季風也摘掉了呼吸器,一邊流眼淚一邊笑:“你又胡搞!”
我們從古墓中慢慢爬了出去。
我們把氣瓶都扔了,一下減輕了很多重量。我從令狐山身上接過我的那個揹包,掏出導航儀看了看,黑屏。我按了按開關,依然黑屏。它沒電了。
我們現在位於羅布泊西北,太陽墓附近。
進入羅布泊之前,我查過太陽墓到庫爾勒的距離,說法不一。我從地圖上比過,如果比例沒問題的話,大概300公里。
正北幾十公里,大漠深處,應該是個叫辛格爾的地方。辛格爾是維語,意思是“雄性的世界”。那裡有羅布泊第一泉,曾經有個哨所,不知道現在還存不存在了。
季風從令狐山手裡接過手電筒,四下照了照,找到了幾塊石頭,她說:“先生們,幫個忙,把石頭搬過來。”
我說:“你要幹什麼?”
季風說:“其實我們該在這個地方立個紀念碑的。”
我們把幾塊石頭搬過來,壘成了一個小敖包。
幹完之後,我對季風和令狐山說,我打算朝北走,尋找辛格爾那個哨所,他們都沒有反駁,我們歇了一會兒,朝著北方出發了。
走著走著,我越想越後悔,當時應該繼續說服布布他們,跟著我們走。到了湖邊,想辦法多複製一些氣瓶,那麼,大家都走出來了!

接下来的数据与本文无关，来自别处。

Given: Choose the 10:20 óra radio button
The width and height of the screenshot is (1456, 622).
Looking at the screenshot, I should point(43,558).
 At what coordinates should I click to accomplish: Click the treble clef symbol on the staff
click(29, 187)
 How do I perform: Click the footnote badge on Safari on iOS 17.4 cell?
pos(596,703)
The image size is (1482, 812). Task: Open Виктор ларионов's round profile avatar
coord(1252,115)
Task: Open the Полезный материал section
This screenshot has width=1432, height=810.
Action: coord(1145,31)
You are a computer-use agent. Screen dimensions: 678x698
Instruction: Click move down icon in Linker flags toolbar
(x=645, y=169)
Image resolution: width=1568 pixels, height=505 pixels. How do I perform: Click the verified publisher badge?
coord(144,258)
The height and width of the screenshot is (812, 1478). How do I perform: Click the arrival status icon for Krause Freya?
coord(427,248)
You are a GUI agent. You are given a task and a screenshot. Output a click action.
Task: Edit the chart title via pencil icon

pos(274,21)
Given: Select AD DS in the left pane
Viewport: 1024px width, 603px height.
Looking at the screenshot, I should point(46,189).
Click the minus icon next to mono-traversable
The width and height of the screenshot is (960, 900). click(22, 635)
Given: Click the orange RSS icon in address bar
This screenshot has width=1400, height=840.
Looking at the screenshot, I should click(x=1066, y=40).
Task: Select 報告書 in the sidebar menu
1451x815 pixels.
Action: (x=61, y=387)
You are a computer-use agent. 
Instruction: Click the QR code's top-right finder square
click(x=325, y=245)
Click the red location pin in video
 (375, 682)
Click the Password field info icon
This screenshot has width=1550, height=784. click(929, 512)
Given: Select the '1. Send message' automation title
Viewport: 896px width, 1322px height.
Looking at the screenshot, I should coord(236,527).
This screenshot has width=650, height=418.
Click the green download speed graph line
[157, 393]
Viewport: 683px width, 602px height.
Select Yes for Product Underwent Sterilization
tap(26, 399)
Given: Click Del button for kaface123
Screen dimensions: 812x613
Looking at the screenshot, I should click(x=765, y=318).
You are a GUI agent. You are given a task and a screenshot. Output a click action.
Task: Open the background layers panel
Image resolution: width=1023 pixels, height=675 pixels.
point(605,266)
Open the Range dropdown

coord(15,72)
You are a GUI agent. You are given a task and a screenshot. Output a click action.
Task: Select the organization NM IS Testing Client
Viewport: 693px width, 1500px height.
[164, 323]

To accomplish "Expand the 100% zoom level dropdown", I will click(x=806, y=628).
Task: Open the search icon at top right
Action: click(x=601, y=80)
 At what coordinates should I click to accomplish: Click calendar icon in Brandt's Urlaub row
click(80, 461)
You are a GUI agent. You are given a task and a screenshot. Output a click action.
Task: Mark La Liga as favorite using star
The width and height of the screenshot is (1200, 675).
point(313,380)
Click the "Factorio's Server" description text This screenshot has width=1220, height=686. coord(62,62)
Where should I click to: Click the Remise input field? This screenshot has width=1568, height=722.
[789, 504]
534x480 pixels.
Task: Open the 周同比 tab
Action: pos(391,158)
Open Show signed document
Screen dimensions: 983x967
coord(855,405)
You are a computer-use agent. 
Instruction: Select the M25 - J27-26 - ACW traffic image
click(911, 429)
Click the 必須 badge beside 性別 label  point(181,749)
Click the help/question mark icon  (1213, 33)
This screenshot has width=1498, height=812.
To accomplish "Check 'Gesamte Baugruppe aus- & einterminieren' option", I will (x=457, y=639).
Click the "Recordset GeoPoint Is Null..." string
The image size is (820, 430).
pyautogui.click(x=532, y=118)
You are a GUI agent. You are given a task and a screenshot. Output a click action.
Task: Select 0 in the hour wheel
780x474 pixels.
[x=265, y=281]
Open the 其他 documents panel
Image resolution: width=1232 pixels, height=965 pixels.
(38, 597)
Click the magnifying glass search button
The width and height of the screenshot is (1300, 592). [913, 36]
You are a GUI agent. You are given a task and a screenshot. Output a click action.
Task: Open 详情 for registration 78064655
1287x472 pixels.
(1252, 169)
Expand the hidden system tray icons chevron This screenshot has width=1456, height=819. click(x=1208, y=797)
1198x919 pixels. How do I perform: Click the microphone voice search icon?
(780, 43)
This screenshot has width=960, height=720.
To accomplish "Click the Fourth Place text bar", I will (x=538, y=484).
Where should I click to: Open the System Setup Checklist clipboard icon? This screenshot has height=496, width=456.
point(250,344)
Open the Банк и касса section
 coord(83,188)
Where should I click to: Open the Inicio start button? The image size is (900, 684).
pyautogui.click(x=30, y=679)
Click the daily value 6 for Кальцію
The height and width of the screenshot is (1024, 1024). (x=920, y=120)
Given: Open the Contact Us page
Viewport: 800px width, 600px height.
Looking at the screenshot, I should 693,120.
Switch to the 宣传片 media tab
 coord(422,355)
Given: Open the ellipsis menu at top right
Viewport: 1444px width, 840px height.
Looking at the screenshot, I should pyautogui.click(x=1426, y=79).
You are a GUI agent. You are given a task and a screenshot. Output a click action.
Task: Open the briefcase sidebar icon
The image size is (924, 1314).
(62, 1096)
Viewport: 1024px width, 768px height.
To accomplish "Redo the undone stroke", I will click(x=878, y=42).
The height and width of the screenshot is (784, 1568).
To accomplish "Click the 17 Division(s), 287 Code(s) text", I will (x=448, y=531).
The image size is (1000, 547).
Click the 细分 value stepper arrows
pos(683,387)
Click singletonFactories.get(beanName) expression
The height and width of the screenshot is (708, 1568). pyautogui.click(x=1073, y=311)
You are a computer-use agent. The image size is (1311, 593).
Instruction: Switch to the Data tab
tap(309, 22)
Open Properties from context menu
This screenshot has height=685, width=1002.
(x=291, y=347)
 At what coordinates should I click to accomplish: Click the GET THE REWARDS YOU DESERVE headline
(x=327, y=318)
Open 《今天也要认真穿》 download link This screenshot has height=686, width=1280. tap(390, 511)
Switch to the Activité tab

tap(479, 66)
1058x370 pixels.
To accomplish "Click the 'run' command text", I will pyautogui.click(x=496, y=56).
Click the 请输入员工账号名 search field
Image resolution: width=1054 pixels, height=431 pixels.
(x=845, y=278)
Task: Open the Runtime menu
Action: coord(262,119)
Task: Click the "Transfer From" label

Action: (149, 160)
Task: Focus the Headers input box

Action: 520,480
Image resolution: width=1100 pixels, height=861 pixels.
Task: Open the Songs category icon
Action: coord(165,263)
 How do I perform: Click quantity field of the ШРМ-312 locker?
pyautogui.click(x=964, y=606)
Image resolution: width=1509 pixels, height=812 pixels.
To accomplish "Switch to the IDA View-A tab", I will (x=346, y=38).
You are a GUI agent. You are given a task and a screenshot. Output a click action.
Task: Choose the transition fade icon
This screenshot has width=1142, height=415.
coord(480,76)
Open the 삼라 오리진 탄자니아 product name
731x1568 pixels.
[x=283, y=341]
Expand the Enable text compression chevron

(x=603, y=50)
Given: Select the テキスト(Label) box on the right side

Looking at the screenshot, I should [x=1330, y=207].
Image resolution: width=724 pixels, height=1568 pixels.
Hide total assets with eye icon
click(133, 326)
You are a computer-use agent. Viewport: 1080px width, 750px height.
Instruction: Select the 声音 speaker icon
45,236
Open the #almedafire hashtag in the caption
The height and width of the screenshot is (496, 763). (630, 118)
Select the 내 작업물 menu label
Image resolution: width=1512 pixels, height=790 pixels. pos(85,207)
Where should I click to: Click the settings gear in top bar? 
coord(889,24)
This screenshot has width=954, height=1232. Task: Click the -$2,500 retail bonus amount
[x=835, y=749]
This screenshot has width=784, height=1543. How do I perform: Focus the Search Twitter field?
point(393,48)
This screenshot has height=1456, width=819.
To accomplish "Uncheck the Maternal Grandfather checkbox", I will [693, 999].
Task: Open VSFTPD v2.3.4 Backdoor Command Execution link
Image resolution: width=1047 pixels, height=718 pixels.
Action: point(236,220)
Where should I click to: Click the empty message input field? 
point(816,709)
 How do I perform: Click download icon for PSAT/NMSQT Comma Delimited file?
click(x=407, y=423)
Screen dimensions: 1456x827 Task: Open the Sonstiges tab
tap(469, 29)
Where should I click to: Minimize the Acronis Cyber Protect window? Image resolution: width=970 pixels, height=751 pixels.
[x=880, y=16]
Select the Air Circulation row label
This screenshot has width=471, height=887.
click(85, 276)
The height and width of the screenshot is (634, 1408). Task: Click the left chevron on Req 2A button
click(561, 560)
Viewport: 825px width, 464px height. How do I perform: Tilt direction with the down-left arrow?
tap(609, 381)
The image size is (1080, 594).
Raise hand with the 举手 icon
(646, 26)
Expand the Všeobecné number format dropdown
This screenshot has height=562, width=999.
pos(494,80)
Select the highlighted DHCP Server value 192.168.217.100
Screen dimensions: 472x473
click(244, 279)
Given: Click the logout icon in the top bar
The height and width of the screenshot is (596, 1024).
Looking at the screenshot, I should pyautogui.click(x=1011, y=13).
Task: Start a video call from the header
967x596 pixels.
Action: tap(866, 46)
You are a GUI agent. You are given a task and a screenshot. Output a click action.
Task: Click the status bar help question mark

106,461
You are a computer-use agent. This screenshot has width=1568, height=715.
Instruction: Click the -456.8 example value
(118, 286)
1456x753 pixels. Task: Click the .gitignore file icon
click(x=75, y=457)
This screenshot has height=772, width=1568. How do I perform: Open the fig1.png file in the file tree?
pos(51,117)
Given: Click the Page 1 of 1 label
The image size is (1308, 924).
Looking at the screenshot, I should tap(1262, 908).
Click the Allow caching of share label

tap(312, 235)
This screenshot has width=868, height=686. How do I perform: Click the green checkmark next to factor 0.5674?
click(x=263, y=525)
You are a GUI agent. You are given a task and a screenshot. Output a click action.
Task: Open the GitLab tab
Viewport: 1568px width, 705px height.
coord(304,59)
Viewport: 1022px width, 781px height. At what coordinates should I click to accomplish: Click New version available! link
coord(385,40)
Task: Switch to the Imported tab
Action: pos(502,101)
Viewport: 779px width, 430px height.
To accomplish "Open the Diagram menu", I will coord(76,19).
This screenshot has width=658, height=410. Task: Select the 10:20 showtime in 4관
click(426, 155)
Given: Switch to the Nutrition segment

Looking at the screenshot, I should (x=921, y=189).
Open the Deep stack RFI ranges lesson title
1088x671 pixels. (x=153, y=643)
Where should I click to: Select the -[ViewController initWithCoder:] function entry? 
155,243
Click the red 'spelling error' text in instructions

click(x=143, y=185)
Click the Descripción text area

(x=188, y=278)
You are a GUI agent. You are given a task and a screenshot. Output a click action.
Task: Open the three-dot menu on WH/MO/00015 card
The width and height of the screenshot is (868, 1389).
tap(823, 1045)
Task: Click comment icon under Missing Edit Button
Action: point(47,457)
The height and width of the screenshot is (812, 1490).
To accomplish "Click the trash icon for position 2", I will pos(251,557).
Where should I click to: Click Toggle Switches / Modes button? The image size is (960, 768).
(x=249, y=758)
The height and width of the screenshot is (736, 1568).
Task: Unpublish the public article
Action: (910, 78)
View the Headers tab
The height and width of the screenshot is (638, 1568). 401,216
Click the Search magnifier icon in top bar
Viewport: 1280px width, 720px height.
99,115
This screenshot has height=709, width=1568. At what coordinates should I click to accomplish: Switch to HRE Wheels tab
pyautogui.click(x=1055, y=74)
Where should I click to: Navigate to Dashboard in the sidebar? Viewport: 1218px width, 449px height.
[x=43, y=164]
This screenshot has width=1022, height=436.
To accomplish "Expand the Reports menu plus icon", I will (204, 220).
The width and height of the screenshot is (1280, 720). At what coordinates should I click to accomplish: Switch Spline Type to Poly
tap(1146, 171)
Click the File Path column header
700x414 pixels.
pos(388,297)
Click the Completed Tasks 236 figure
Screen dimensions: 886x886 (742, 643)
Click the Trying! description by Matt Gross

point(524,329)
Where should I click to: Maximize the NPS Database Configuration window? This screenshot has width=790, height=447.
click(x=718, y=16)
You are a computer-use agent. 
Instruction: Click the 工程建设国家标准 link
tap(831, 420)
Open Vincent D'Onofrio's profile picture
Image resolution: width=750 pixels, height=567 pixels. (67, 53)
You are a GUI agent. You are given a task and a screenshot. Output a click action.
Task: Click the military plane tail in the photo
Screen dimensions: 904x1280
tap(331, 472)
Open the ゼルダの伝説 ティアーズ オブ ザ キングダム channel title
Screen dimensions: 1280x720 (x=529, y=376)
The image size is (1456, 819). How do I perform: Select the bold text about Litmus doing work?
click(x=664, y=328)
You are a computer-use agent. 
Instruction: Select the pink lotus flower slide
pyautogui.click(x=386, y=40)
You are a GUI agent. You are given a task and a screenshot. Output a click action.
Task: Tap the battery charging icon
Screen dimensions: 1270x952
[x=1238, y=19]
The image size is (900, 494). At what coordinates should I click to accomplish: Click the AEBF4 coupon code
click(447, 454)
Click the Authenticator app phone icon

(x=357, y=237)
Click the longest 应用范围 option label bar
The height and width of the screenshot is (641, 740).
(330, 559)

我們獲救之後,就算叫來救援,也不一定能找到他們的蹤跡。他們留在了昨天,肯定還在那片老營房和龍城之間一趟趟奔走著……
我忽然想到了一個問題——
昨天是5月6日,帕萬說,他5月7日會死。那麼,他們被困在5月6日,不停地迴圈,是不是他就不會死了?
季風拉了拉我:“周老大,你怎麼心事重重的?”
我說:“我在想團隊裡的那些人……”
季風就不說話了。
季風說:“你別上火,我們可以回來救他們。”
我很不信任地說:“你怎麼找他們?”
季風說:“我為什麼要壘那些石頭?等我們獲救之後,多帶一些氣瓶回來,找到那個出口,再返回去唄。”
我驚愕地說:“季風,你太深沉了……”
令狐山突然說:“周老大,你看前面,那是不是燈啊?”
我眯眼朝遠方看了看,大概在地平線的位置,星星變得密集起來,有幾顆很大,很亮。
我說:“好像真的是燈……”
季風激動地說:“我們看到城市了?”
我說:“如果那是燈的話,肯定是個城市。”
季風說:“天哪!我們走出來了!……你怎麼不高興啊?”
我說:“不可能這麼快就看到城市的……”
季風說:“你知道我們現在在哪兒嗎?”
我說:“就算我們是世界馬拉松的速度,兩個小時頂多走40公里,我估計,剛才我們都沒走出20公里。現在,我們肯定位於太陽墓附近,怎麼會看到城市呢?”
季風說:“你不是說北門有個哨所嗎?”
我說:“你看,那像哨所嗎?”
季風突然看了看令狐山:“你確定你帶我們來的是太陽墓?”
令狐山說:“我們叫它太陽墓。”
季風說:“他們說的太陽墓和我們說的太陽墓可能根本不是一個地方!我們已經走到羅布泊邊緣了!”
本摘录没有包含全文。